▶ **Data for analysis**:
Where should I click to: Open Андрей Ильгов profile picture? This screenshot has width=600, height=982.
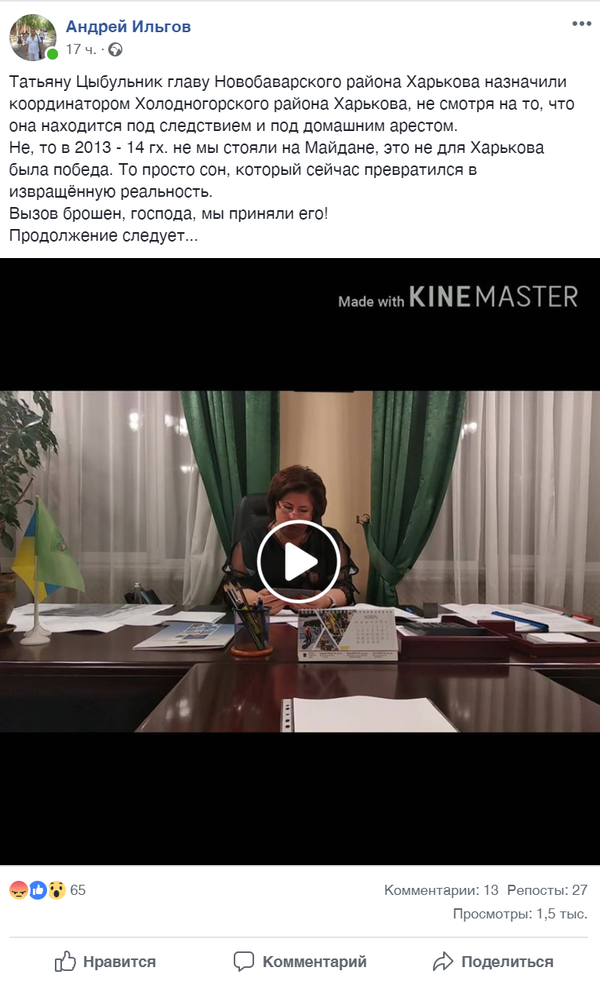coord(33,38)
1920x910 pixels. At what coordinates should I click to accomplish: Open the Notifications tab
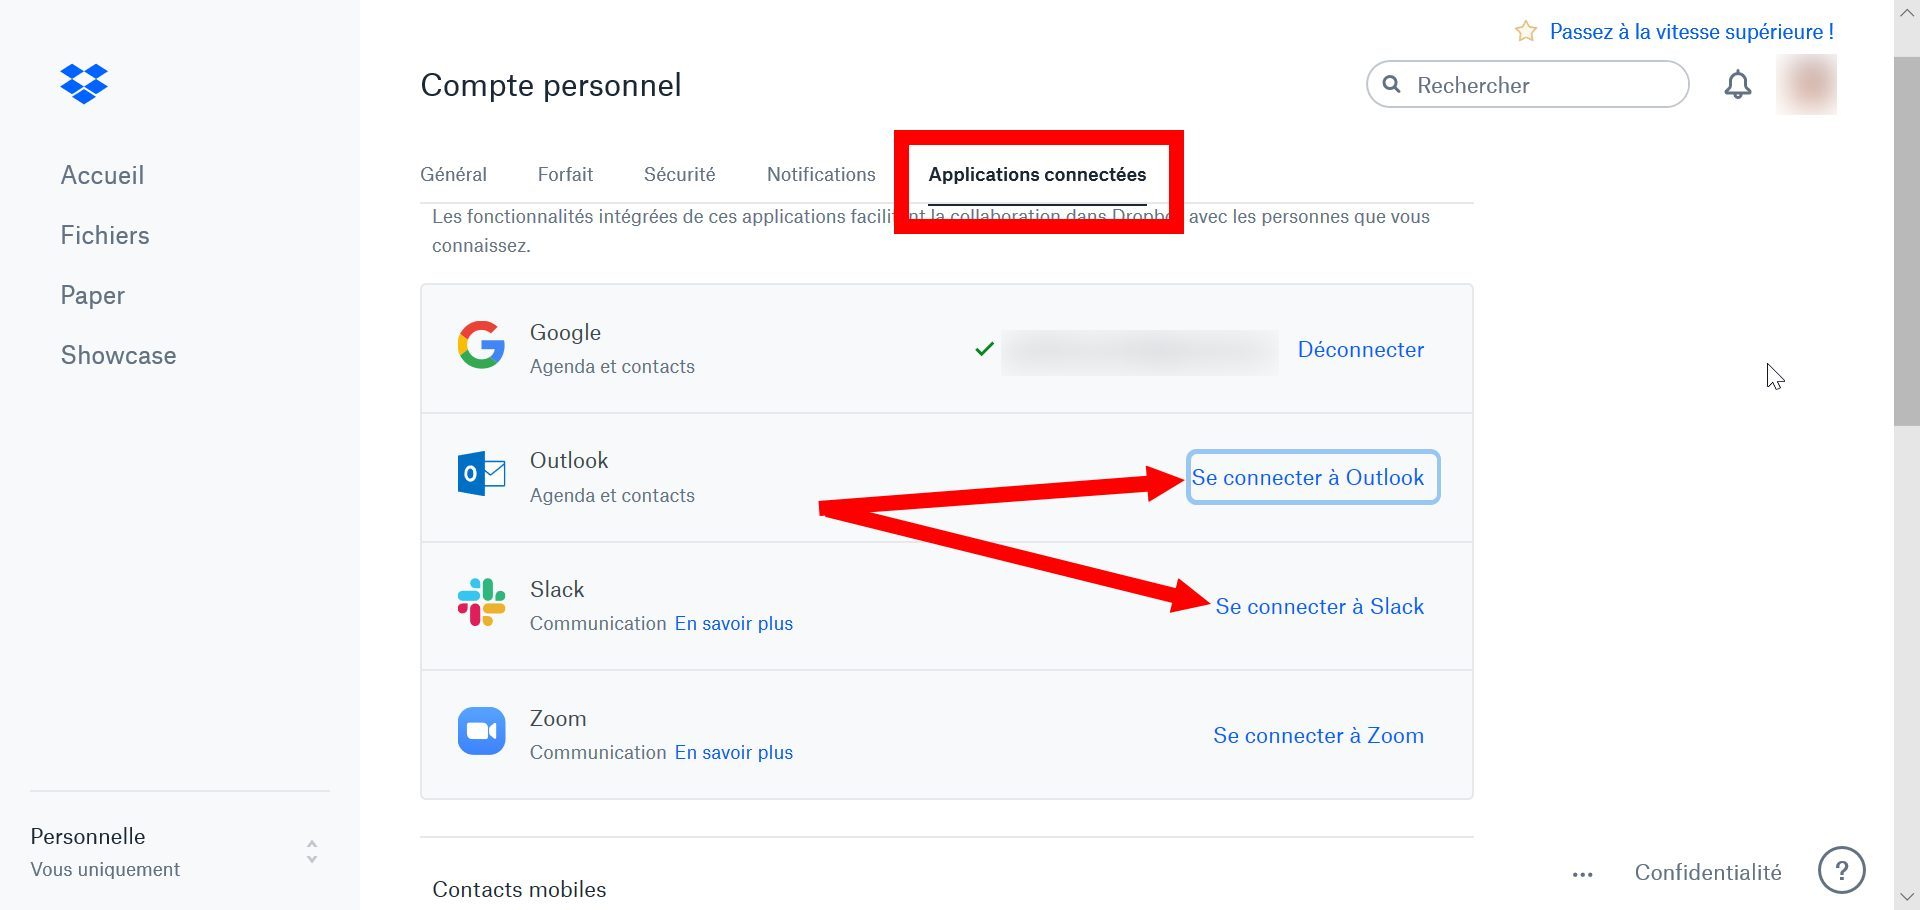tap(821, 174)
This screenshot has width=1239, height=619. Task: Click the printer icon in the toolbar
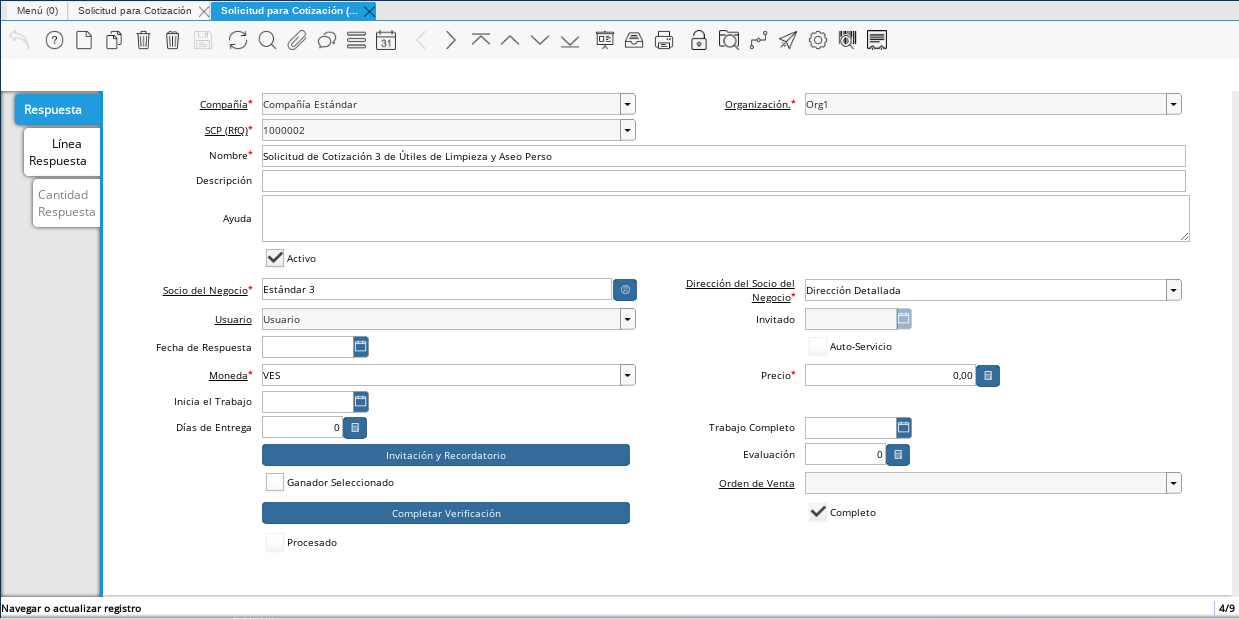[664, 40]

▶ **Task to carry out**:
Each record above must be set down again unchanged, with its pictures left out.

▶ **Task result**:
Where should I click to: Open Андрей Ильгов profile picture? This screenshot has width=600, height=982.
coord(33,38)
1920x910 pixels. At what coordinates should I click to accomplish: Open the Notifications tab
tap(821, 174)
This screenshot has width=1239, height=619. Task: Click the printer icon in the toolbar
[664, 40]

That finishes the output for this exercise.